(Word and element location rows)
[start]
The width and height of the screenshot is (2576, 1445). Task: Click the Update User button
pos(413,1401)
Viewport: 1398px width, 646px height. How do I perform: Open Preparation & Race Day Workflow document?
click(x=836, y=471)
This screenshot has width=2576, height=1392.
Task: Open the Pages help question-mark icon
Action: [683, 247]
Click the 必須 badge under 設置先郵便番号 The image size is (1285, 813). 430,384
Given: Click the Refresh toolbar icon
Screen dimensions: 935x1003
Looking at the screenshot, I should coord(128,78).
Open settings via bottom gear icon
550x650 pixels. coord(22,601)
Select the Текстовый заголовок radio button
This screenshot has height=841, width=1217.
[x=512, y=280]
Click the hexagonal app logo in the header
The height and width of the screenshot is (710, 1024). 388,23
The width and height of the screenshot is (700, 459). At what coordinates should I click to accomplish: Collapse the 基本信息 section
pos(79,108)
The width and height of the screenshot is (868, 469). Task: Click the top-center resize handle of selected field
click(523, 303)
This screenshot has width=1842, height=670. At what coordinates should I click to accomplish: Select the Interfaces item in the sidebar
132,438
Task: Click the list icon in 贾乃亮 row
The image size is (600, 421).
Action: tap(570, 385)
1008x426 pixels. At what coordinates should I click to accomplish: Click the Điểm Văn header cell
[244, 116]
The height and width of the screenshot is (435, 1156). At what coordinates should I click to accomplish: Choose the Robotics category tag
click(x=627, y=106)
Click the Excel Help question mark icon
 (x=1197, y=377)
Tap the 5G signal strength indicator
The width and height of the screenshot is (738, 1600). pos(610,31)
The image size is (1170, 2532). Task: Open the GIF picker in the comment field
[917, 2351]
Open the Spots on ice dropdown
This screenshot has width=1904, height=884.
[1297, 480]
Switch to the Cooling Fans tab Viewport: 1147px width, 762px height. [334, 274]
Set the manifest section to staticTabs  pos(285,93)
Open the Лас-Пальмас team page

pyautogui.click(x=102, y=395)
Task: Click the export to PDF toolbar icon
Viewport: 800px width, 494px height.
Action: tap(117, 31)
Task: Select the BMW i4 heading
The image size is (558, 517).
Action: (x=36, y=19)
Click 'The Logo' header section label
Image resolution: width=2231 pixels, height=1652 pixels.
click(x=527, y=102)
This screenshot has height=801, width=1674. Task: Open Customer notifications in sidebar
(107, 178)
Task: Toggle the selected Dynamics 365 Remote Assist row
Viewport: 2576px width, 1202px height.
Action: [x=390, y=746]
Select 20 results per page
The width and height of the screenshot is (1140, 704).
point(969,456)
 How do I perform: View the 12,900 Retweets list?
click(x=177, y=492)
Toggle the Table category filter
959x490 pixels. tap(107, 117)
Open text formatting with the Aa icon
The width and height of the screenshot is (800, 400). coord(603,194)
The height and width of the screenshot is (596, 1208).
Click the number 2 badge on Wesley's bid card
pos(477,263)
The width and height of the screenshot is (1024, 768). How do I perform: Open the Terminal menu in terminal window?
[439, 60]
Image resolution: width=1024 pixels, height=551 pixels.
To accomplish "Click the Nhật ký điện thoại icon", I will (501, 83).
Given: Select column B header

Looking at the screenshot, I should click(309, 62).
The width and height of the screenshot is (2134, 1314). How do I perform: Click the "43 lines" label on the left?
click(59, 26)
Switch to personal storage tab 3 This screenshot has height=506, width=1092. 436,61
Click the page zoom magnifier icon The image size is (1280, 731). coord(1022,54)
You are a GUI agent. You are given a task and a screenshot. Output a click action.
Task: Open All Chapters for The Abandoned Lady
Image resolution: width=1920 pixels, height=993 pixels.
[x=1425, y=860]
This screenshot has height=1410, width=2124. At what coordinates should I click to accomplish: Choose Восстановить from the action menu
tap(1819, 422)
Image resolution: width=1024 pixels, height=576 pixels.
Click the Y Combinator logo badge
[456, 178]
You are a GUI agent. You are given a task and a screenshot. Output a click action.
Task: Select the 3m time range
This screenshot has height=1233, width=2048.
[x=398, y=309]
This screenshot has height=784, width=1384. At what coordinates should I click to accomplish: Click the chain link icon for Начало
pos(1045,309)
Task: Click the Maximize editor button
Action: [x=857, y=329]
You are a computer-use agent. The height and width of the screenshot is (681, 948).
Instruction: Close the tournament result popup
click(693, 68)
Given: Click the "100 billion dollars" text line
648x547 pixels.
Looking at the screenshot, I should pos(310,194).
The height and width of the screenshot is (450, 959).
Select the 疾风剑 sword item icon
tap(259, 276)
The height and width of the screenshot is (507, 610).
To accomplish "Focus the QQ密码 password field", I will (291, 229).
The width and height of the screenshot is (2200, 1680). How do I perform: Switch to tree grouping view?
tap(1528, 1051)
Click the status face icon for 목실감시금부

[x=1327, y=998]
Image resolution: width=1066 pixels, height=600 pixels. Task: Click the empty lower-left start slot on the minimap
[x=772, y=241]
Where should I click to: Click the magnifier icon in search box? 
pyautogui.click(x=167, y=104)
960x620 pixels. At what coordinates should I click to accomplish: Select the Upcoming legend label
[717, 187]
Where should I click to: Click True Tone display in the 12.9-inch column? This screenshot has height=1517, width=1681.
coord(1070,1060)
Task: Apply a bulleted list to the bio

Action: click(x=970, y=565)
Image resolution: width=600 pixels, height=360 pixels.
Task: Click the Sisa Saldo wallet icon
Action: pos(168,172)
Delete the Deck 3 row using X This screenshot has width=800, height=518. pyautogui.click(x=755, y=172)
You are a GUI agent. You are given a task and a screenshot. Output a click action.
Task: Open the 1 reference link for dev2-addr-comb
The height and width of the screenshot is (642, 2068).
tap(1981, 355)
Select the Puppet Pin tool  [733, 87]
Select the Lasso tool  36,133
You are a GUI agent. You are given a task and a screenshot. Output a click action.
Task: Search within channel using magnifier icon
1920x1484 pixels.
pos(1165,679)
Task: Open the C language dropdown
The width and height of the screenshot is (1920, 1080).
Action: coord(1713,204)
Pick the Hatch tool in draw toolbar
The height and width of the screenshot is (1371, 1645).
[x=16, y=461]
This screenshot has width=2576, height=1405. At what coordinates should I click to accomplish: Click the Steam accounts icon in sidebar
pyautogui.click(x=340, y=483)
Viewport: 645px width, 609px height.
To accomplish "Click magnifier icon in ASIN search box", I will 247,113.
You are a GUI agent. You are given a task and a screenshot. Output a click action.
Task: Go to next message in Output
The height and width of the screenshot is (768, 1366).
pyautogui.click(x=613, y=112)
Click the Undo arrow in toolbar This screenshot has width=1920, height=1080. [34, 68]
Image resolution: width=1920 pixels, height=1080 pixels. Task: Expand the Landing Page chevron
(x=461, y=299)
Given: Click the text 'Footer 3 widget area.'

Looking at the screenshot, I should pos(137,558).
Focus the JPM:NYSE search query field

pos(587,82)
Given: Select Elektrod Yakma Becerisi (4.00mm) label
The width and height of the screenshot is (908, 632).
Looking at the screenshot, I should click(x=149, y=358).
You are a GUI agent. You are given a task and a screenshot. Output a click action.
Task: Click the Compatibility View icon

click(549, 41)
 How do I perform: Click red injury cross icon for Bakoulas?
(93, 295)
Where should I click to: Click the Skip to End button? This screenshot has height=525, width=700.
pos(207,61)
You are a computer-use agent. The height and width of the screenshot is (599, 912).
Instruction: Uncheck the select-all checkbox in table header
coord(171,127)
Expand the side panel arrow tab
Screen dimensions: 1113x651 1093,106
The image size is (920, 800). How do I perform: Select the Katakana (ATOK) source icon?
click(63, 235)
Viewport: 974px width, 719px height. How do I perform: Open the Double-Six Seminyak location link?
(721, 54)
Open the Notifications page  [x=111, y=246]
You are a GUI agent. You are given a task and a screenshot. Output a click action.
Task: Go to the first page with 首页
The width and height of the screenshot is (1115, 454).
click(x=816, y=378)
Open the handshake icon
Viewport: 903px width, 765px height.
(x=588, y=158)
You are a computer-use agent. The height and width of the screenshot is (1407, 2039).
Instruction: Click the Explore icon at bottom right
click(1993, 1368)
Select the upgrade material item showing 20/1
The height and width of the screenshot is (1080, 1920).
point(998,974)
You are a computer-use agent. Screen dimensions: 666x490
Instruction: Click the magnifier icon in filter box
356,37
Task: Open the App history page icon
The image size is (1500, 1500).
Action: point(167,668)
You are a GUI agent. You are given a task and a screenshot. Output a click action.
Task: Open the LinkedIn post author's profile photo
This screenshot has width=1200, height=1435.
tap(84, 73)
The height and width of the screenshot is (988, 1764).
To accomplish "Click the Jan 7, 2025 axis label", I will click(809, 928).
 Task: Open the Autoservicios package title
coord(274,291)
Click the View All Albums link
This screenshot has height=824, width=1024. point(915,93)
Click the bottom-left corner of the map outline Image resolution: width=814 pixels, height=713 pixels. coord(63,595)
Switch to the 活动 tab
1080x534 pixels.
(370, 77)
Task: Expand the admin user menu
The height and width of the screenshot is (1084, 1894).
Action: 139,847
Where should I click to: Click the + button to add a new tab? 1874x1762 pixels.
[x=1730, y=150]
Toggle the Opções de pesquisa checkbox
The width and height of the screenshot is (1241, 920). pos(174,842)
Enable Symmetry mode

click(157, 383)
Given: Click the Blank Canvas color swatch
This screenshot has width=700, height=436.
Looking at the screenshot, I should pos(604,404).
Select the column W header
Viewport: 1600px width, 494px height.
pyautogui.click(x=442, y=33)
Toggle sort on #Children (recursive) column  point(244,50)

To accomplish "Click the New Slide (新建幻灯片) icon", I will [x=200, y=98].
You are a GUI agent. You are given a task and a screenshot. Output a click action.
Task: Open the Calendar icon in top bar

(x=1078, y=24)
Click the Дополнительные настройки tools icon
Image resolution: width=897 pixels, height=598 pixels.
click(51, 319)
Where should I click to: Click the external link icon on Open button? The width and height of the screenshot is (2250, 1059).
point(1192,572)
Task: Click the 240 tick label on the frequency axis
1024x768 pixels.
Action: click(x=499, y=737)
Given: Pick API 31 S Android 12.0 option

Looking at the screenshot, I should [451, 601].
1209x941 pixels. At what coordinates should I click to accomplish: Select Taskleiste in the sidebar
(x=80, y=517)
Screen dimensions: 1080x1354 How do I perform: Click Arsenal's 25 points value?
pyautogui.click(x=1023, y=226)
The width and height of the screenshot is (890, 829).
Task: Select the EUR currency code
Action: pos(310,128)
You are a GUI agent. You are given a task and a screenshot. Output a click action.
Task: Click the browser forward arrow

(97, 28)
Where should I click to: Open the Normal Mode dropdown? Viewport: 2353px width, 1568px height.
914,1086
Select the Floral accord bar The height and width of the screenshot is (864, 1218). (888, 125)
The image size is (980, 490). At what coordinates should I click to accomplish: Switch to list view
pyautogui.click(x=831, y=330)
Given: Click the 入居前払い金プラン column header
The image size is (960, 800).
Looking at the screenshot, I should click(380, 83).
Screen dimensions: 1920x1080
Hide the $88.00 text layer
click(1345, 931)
[end]
#### [Work to complete]
Swap "Symmetry mode" for "Mirror mode" in the rows starting at the line containing "Toggle the Opções de pesquisa checkbox" and ending at the line containing "(x=80, y=517)", and give back only those rows with nothing else changed.

#### [Complete output]
Toggle the Opções de pesquisa checkbox
The width and height of the screenshot is (1241, 920). pos(174,842)
Enable Mirror mode

click(157, 383)
Given: Click the Blank Canvas color swatch
This screenshot has width=700, height=436.
Looking at the screenshot, I should pos(604,404).
Select the column W header
Viewport: 1600px width, 494px height.
pyautogui.click(x=442, y=33)
Toggle sort on #Children (recursive) column  point(244,50)

To accomplish "Click the New Slide (新建幻灯片) icon", I will [x=200, y=98].
You are a GUI agent. You are given a task and a screenshot. Output a click action.
Task: Open the Calendar icon in top bar

(x=1078, y=24)
Click the Дополнительные настройки tools icon
Image resolution: width=897 pixels, height=598 pixels.
click(51, 319)
Where should I click to: Click the external link icon on Open button? The width and height of the screenshot is (2250, 1059).
point(1192,572)
Task: Click the 240 tick label on the frequency axis
1024x768 pixels.
Action: click(x=499, y=737)
Given: Pick API 31 S Android 12.0 option

Looking at the screenshot, I should [451, 601].
1209x941 pixels. At what coordinates should I click to accomplish: Select Taskleiste in the sidebar
(x=80, y=517)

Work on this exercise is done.